Judul di atas seram sekali. Tapi itu demi baiknya bangsaku sendiri yang teramat saya cintai, Indonesia. Saya selaku petani dan peternak merasakan itu. Ini dipaparkan maksud tujuannya kaji ulang testimoni dari saya selaku pelaku utama usaha bidang pangan.
Indikator bahwa iklim usaha pertanian pangan Indonesia jelek. Lalu berakibat manifestasinya di bawah ini ;
1. Petani muda usia di bawah 40 tahun 12% (BPS Sensus Pertanian) dari total petani. Penurunan minat anak muda studi pertanian menurun drastis hingga banyak fakultas pertanian dan peternakan kurang mahasiswa, sebagian tutup. Mereka calon pemimpin, pemikir/ilmuwan dan pelakunya.
2. Banyak anak muda lulusan fakultas pertanian, peternakan dan kedokteran hewan tidak mengabdi pada bidangnya. Karena ragu dengan masa depannya. Prof Farida IPB University, risetnya berkesimpulan hanya 28% orang tua petani yang ingin mewariskan profesinya.
3. Alih fungsi lahan pertanian teknis mutu super dengan daya dukung infrastruktur telah alih fungsi 110.000 ha/tahun (BPS Hasil Sensus Pertanian terakhir). Padahal ini daya dukung utama, lahan. Tanpa lahan bermutu dan lengkap infrastruktur, mustahil bisa sejahtera dan produk kompetitif.
=====
PERMINTAAN
Ubah "anak muda" menjadi "generasi muda" pada teks tentang pertanian pangan di atas, lalu tuliskan kembali semuanya mulai dari "Judul di atas" hingga ke "ingin mewariskan profesinya.". Data yang menyusul tidak diperlukan sama sekali.

DATA
=====
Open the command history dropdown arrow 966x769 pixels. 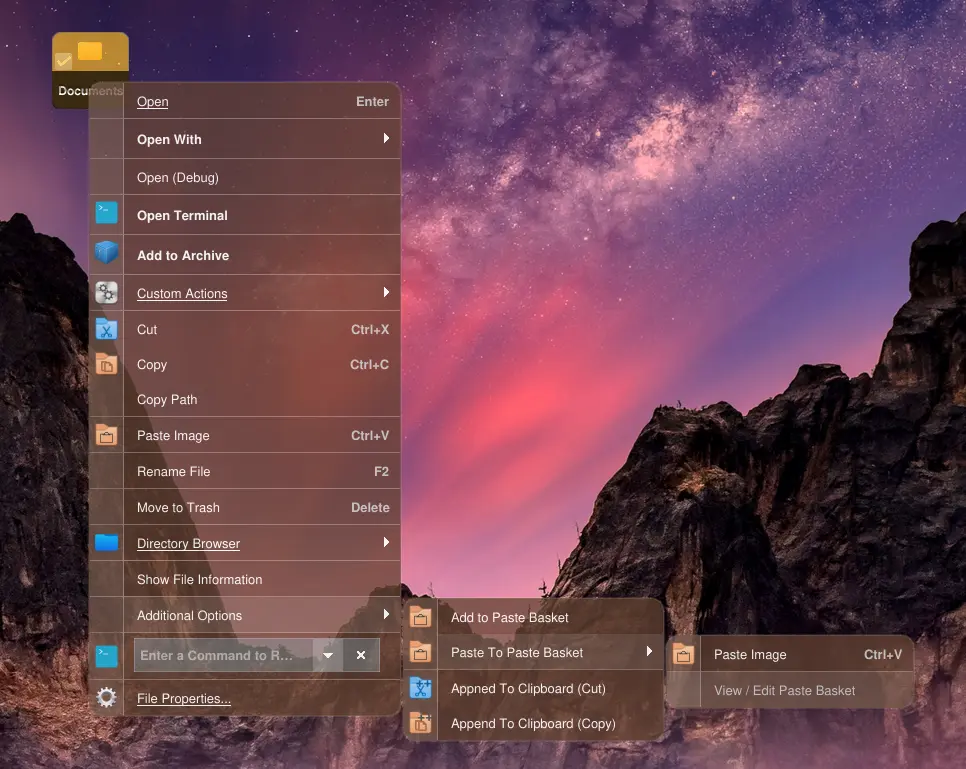327,655
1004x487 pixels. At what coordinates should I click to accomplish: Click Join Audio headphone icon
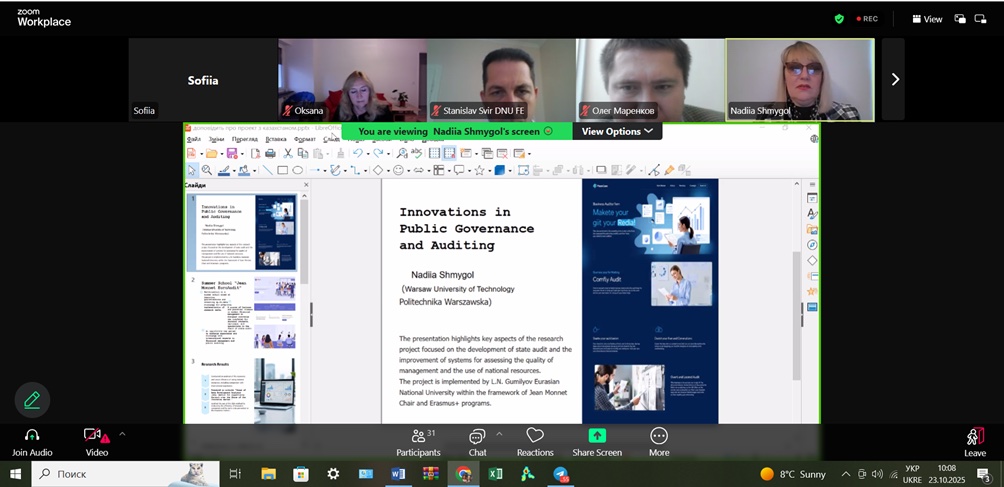pyautogui.click(x=31, y=436)

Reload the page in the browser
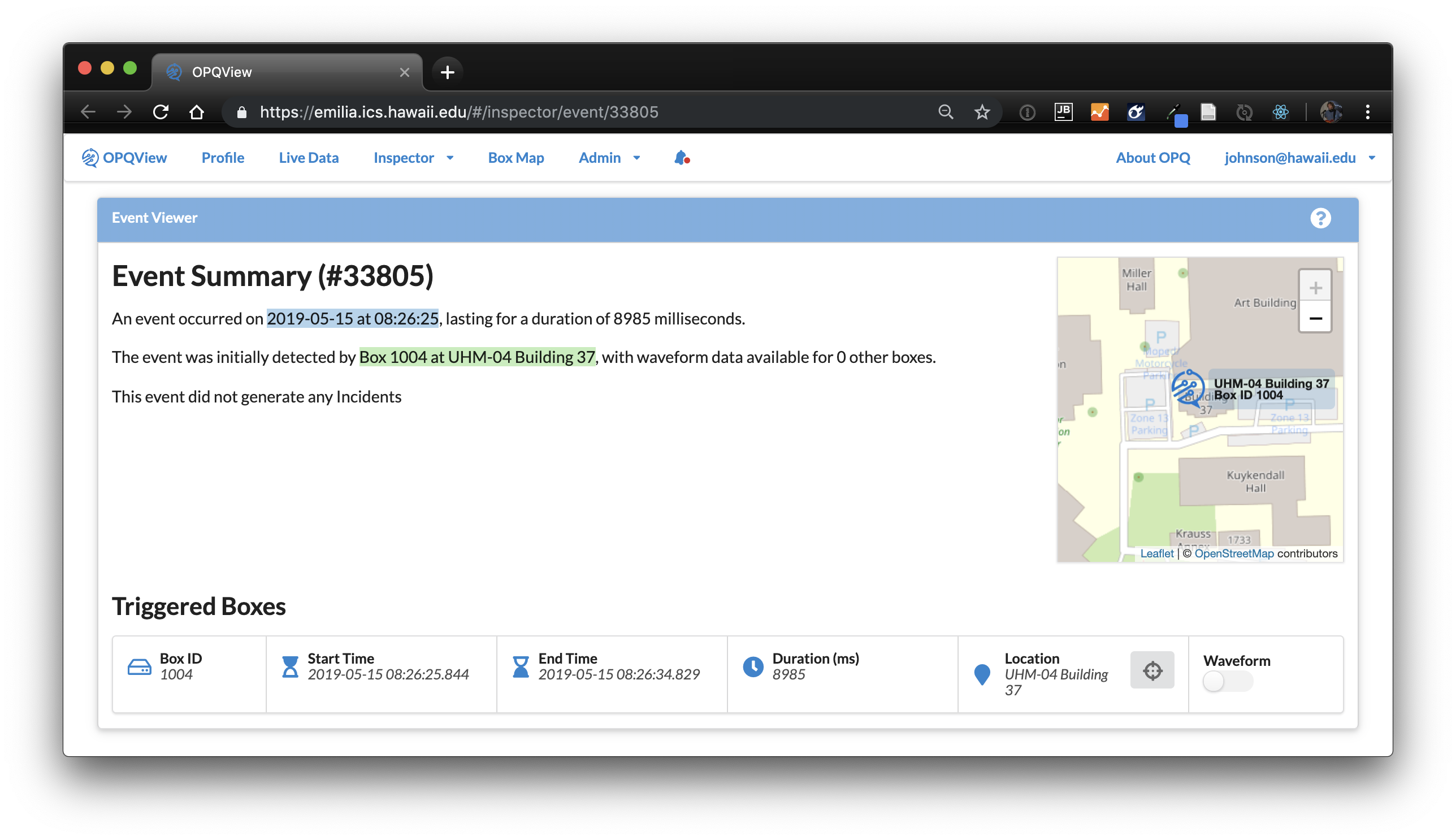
=====
HASIL AKHIR
Judul di atas seram sekali. Tapi itu demi baiknya bangsaku sendiri yang teramat saya cintai, Indonesia. Saya selaku petani dan peternak merasakan itu. Ini dipaparkan maksud tujuannya kaji ulang testimoni dari saya selaku pelaku utama usaha bidang pangan.
Indikator bahwa iklim usaha pertanian pangan Indonesia jelek. Lalu berakibat manifestasinya di bawah ini ;
1. Petani muda usia di bawah 40 tahun 12% (BPS Sensus Pertanian) dari total petani. Penurunan minat generasi muda studi pertanian menurun drastis hingga banyak fakultas pertanian dan peternakan kurang mahasiswa, sebagian tutup. Mereka calon pemimpin, pemikir/ilmuwan dan pelakunya.
2. Banyak generasi muda lulusan fakultas pertanian, peternakan dan kedokteran hewan tidak mengabdi pada bidangnya. Karena ragu dengan masa depannya. Prof Farida IPB University, risetnya berkesimpulan hanya 28% orang tua petani yang ingin mewariskan profesinya.